Synthesis, structure, photophysical properties, and redox behavior of cyclometalated complexes of iridium(III) with functionalized 2,2′-bipyridines

The new functionalized polypyridine ligands 4'-(4-chlorophenyl)-6'-phenyl-2,2'-bipyridine (clpbpy), 4'-(4-tolyl)6'-phenyl-2,2'-bipyridine (tpbpy), and 4'-(4-carboxyphenyl)-6'-phenyl-2,2'-bipyridine (cpbpy), together with the known 4'-(4-hydroxyphenyl)-6'-phenyl-2,2'-bipyridine (hpbpy) and 4'-(4-tolyl)-2,2':6',2 "-terpyridine (ttpy) have been used to prepare a new series of Ir(III) cyclometalated compounds [Ir(ppy)(2)(HL-X)][PF6] (ppy is the monoanion of 2-phenylpyridine; HL-X = hpbpy (1), clpbpy (2), tpbpy (3), cpbpy (4), and ttpy (5)).
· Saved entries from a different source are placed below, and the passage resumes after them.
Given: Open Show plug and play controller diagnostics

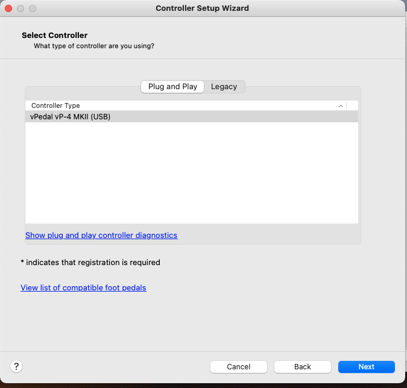Looking at the screenshot, I should pos(101,235).
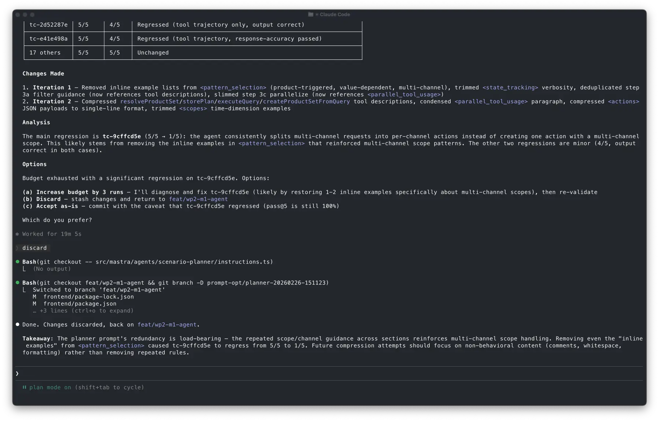Click the green dot beside the git branch -D command
This screenshot has height=421, width=659.
coord(17,283)
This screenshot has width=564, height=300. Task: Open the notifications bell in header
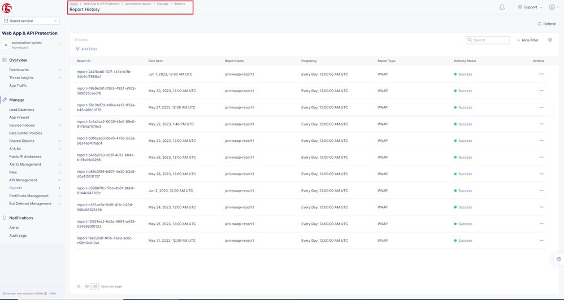502,7
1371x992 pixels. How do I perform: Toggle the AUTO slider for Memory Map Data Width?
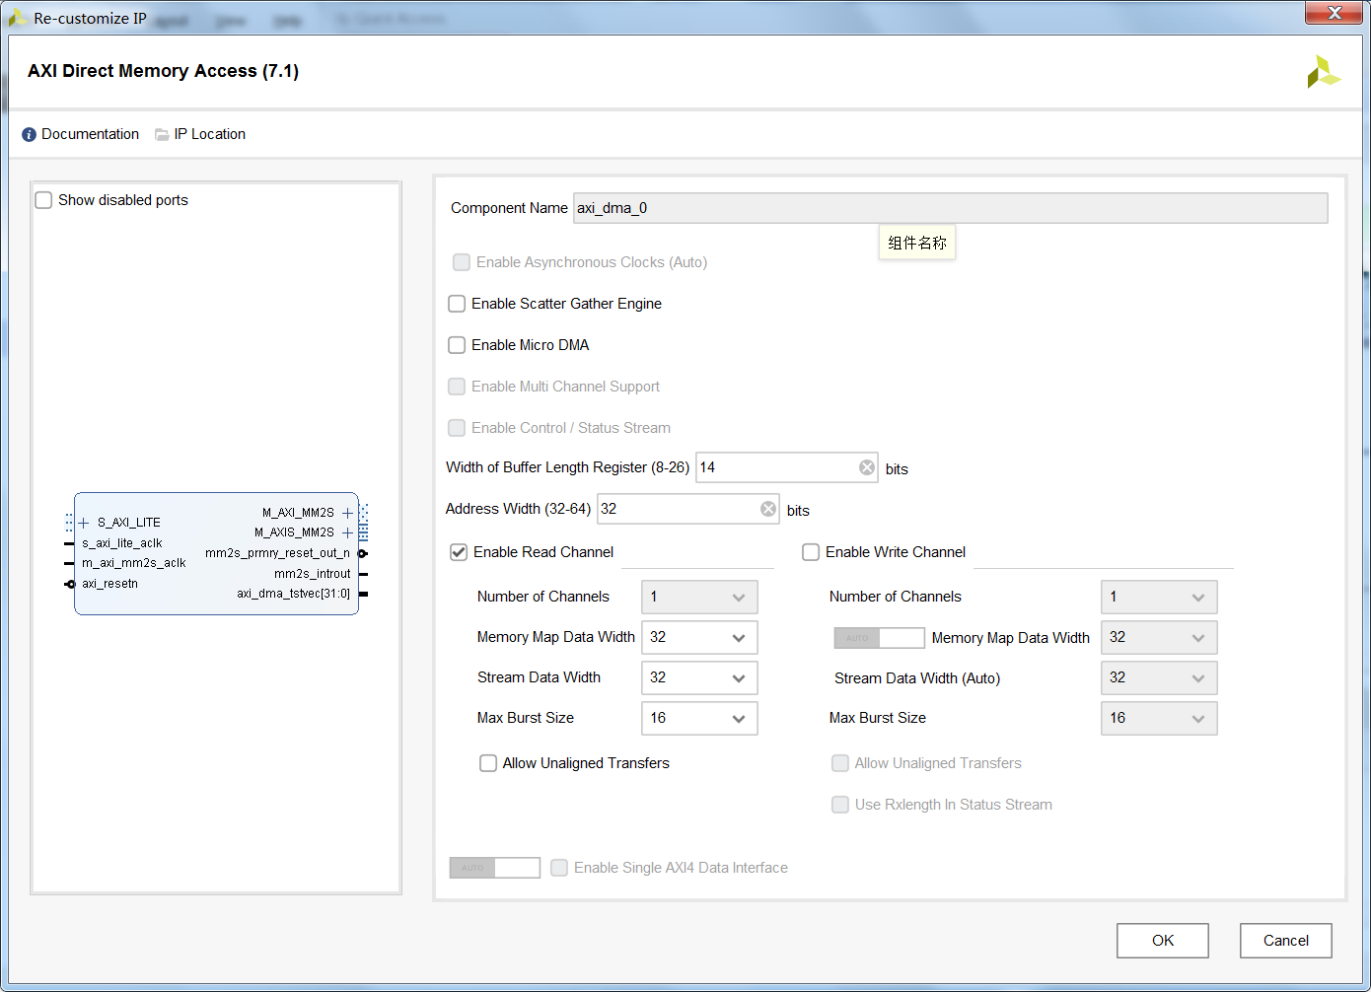coord(879,638)
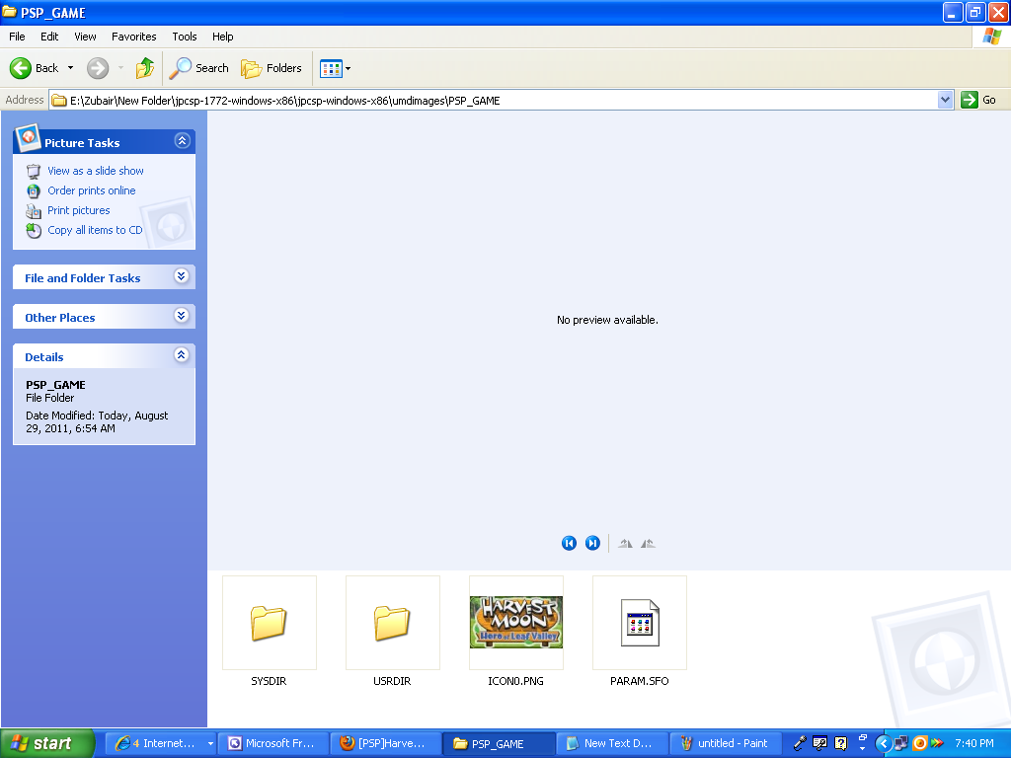Screen dimensions: 1011x758
Task: Switch to untitled - Paint taskbar button
Action: [725, 743]
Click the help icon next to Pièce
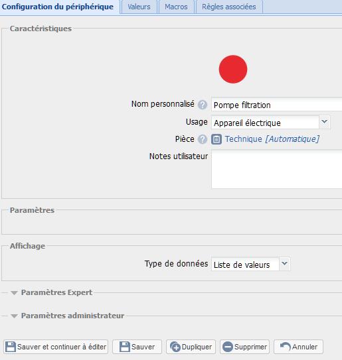 pyautogui.click(x=203, y=139)
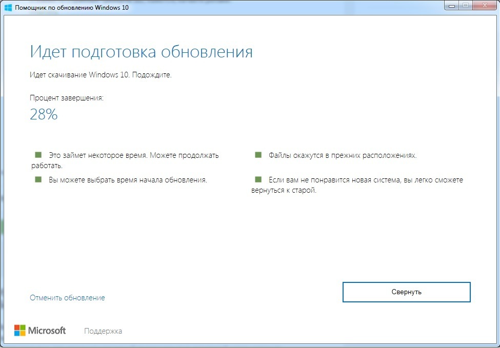Click the text "Вы можете выбрать время начала обновления"
The image size is (500, 348).
point(128,180)
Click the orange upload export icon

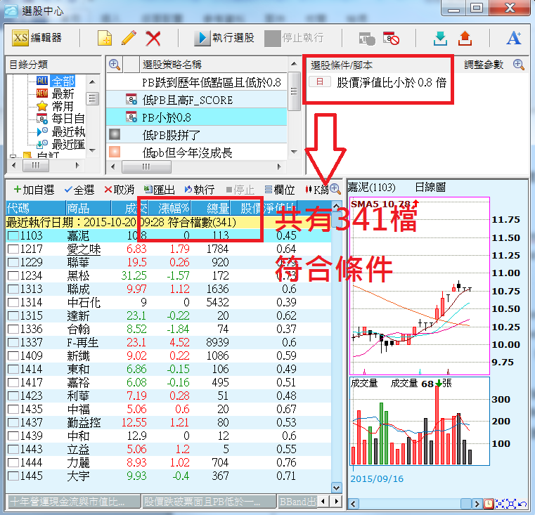tap(465, 38)

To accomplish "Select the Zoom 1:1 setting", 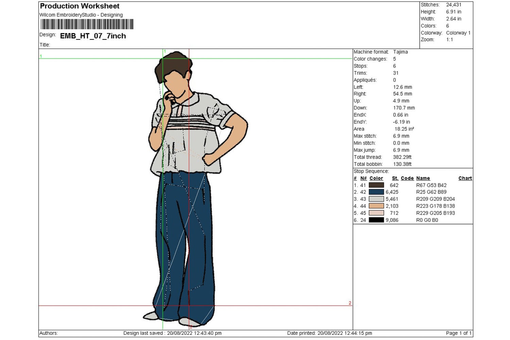I will click(449, 39).
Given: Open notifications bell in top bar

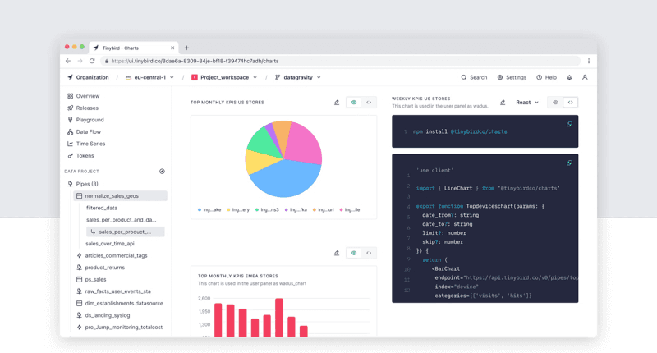Looking at the screenshot, I should [569, 77].
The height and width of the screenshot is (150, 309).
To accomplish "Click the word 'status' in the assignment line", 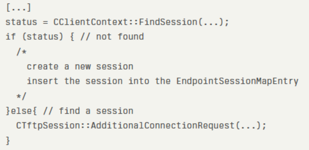I will (21, 22).
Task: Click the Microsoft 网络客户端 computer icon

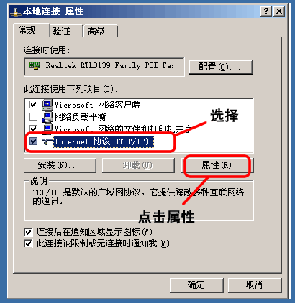Action: [x=47, y=105]
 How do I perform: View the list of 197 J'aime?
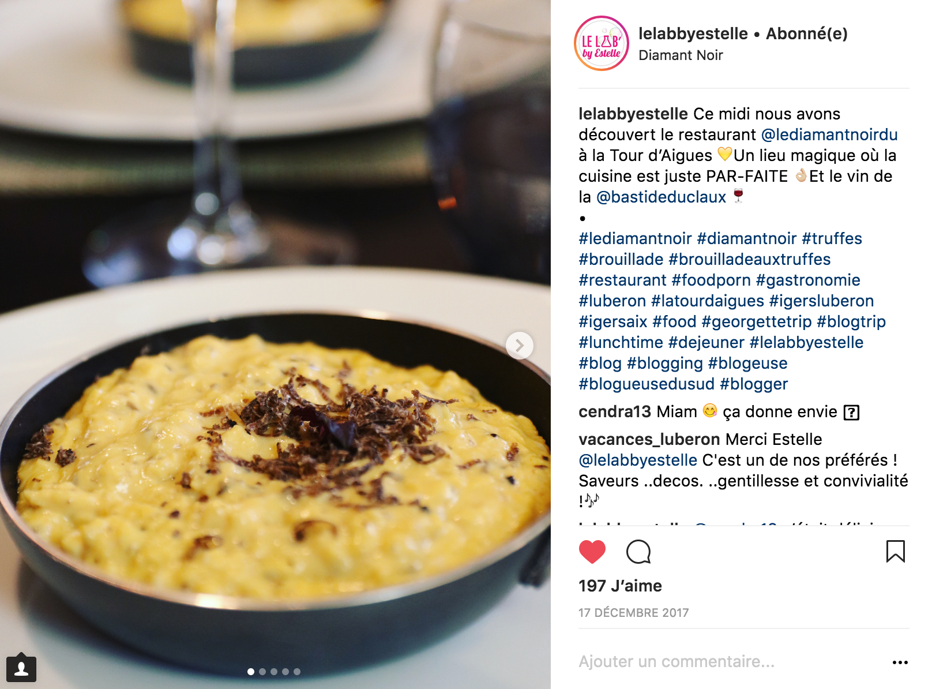tap(620, 586)
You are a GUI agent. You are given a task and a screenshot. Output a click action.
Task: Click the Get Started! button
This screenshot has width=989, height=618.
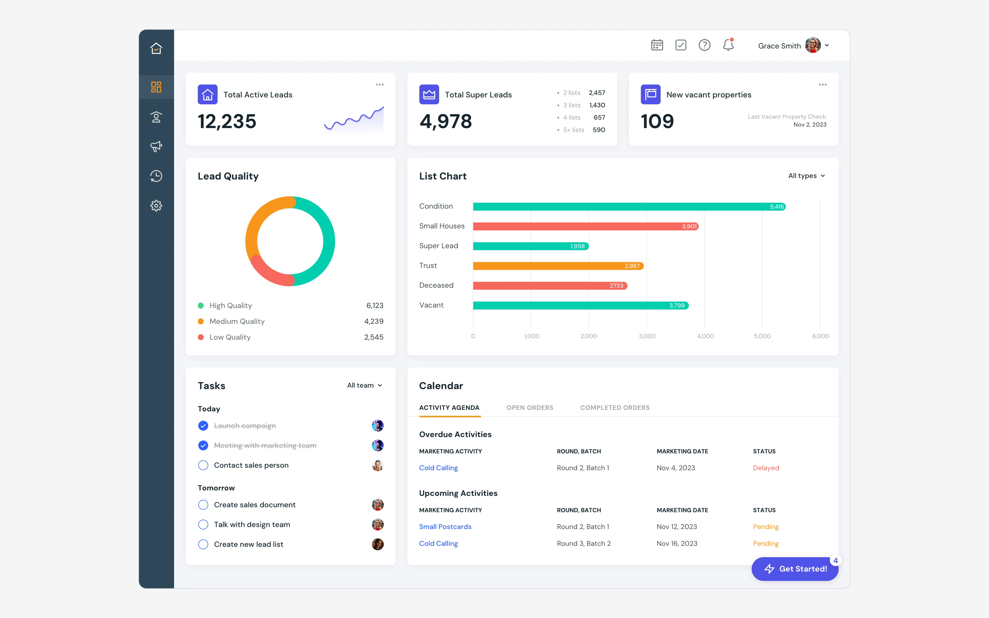[x=795, y=569]
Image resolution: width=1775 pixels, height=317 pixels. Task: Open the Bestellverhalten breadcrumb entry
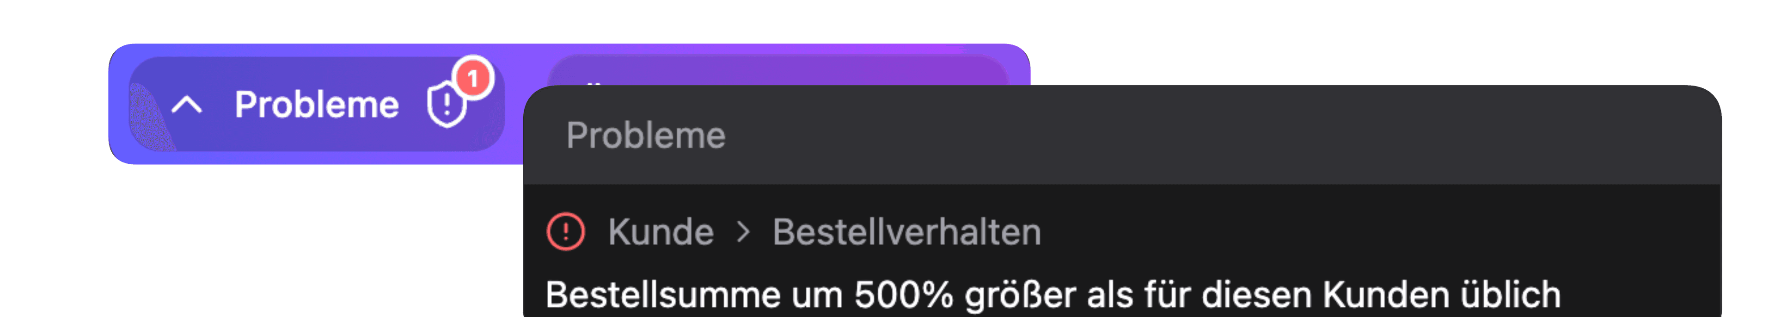click(907, 232)
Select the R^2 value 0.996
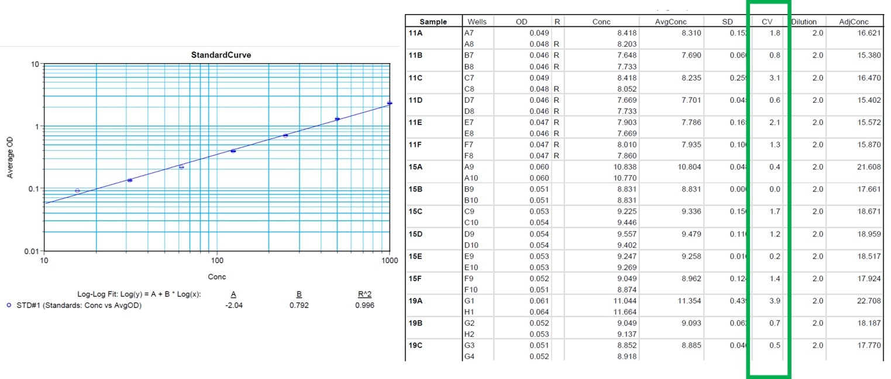The image size is (891, 379). [364, 305]
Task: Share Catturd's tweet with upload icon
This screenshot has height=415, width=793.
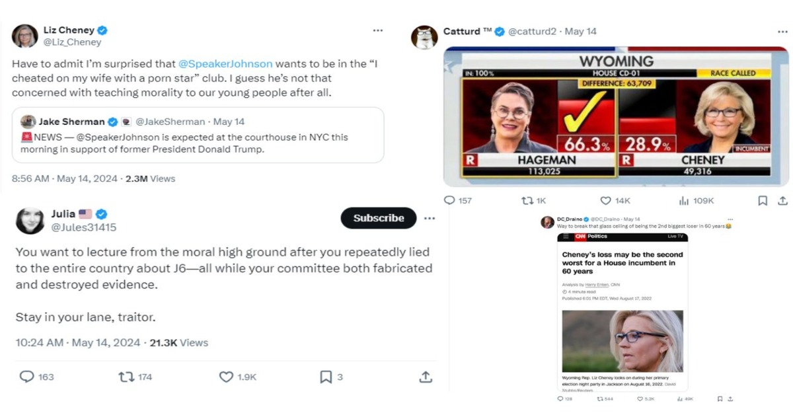Action: pyautogui.click(x=782, y=200)
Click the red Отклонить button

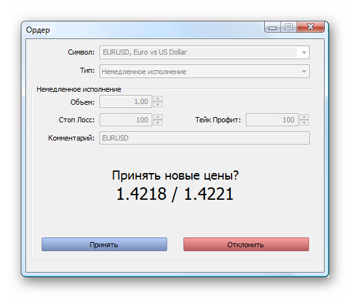click(x=246, y=245)
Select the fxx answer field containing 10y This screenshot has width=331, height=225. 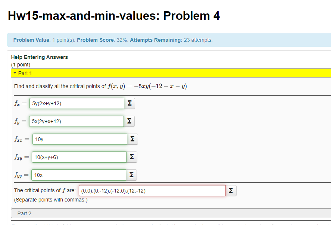(x=79, y=139)
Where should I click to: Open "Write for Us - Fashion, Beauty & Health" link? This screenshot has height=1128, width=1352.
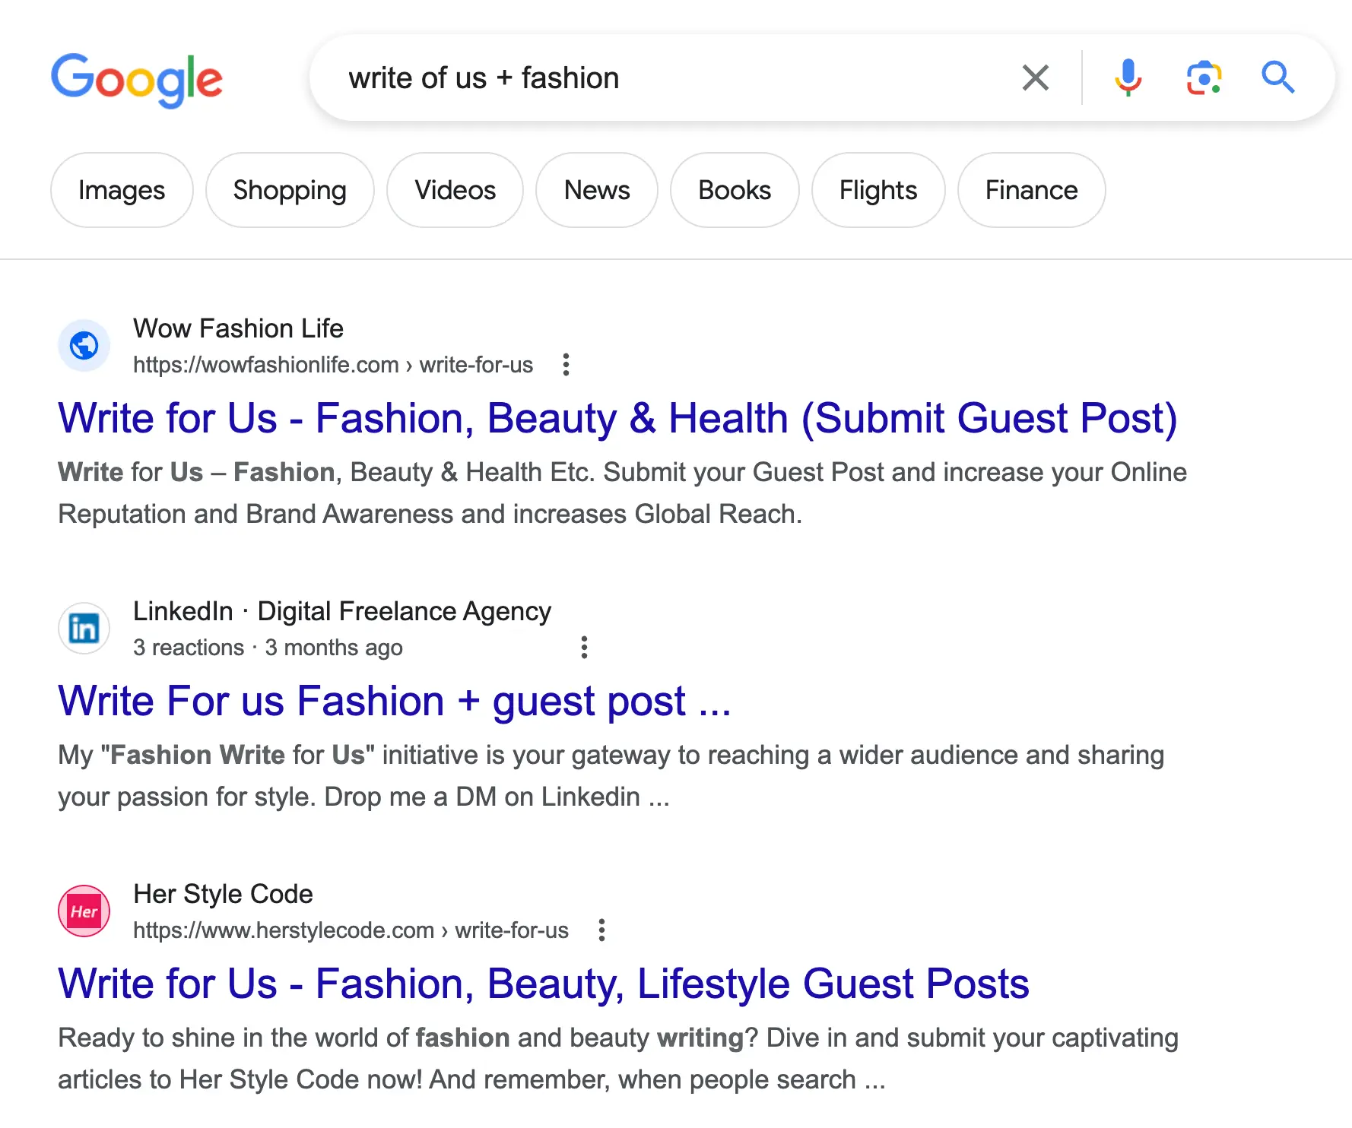617,419
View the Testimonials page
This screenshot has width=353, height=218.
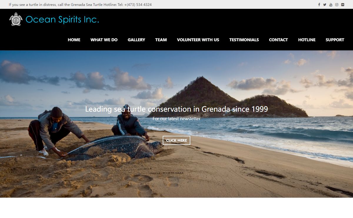pos(244,40)
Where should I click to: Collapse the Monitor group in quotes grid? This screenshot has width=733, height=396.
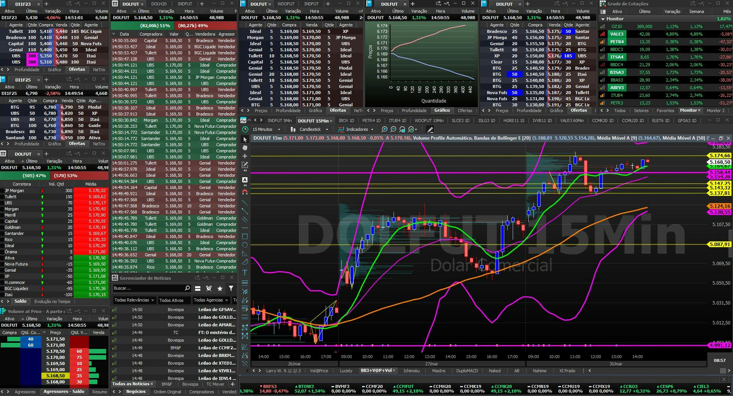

All the new species have been characterized by IR and H-1 NMR, and the crystal structure of 4 is also presented and discussed. All the metal complexes exhibit oxidation mainly centered on an orbital derived from an Ir-(C-) sigma-bond and ligand-centered reduction processes; all of them are luminescent from (MLCT)-M-3 levels both at 77 K in a rigid matrix and at 298 K in fluid solution. The redox and absorption properties are more or less insensitive to the remote substituents on the rotationally free 4'-phenyl ring, whereas fine-tuning of the luminescence properties is observed on changing substituents. The results show that the "energy gap law" for radiationless decay in the weak coupling limit is obeyed by this series of complexes, when complex 5 is excluded. Interestingly, the slope of the linear relationship between In k(nr) and the emission energy at room temperature is significantly smoother than that reported for other luminescent polypyridine complexes containing different metals. Because of the high luminescence quantum yield and the presence of functionalities in the polypyridine ligand framework, the complexes reported may be considered as useful building blocks for light- and odor-active, multicomponent supramolecular systems.